### 練習用本文 ###

マラリア
原虫に感染した蚊に刺されることで感染します。
日本に常にある病気ではありませんが、海外旅行者、在日外国人によって持ち込まれることがあります。世界的には年 3~5 億人が感染、200 万人も死亡しており、猛威をふるっている感染症です。
マラリアは症状によって、三日熱・四日熱・卵形熱・熱帯熱の 4 種類に分類されます。熱帯熱マラリアが最も重症になり、死亡する人が多いです。免疫力の弱い人が重症化しますので、子どもでの死亡率が高いです。
マラリアの症状
マラリアの原虫を持っている蚊に刺されてから、10~15日後に発症します。発症初期には、高熱、寒気、頭痛、嘔吐があります。- 三日熱
発症初期は4-5日間発熱が続き、無治療では1日おきに発熱 - 四日熱
2日おきに発熱 - 熱帯熱
寒気が無く、毎日発熱
高熱以外には、脈が速くなる頻脈、咳、頭痛、背部痛、嘔気・嘔吐、腹痛、下痢がみられます。
熱帯熱マラリアは、24時間以内に治療しないと重症化します。重症マラリアは、高度の貧血、血液が酸性になるアシドーシス、様々な臓器の機能が低下する多臓器不全になります。脳性マラリアでは、痙攣、意識障害があります。
三日熱マラリアと卵形マラリアでは、原虫が肝臓の中で休眠します。そのため、数週間から数か月後に発熱などの症状で再発します。
マラリアの診断と検査
マラリアの診断のために、まずは、問診が大切です。マラリアの多い時期から帰国したかどうかの渡航歴はぜひ話しておくべきです。その上でマラリアが疑われる場合は、検査を行います。マラリア原虫は赤血球に寄生します。

### データ ###

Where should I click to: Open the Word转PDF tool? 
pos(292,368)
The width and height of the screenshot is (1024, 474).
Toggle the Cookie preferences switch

###

情報の活用:
**A.** 本文に基づき、マラリアの4種類のうち最も重症になるものを答えなさい。
**B.** 本文によると、三日熱マラリアと卵形マラリアが数週間から数か月後に再発するのはなぜか、説明しなさい。

練習問題の解答:
**A.** 熱帯熱マラリアである。

**B.** 三日熱マラリアと卵形マラリアでは、原虫が肝臓の中で休眠するからである。そのため、数週間から数か月後に発熱などの症状で再発する。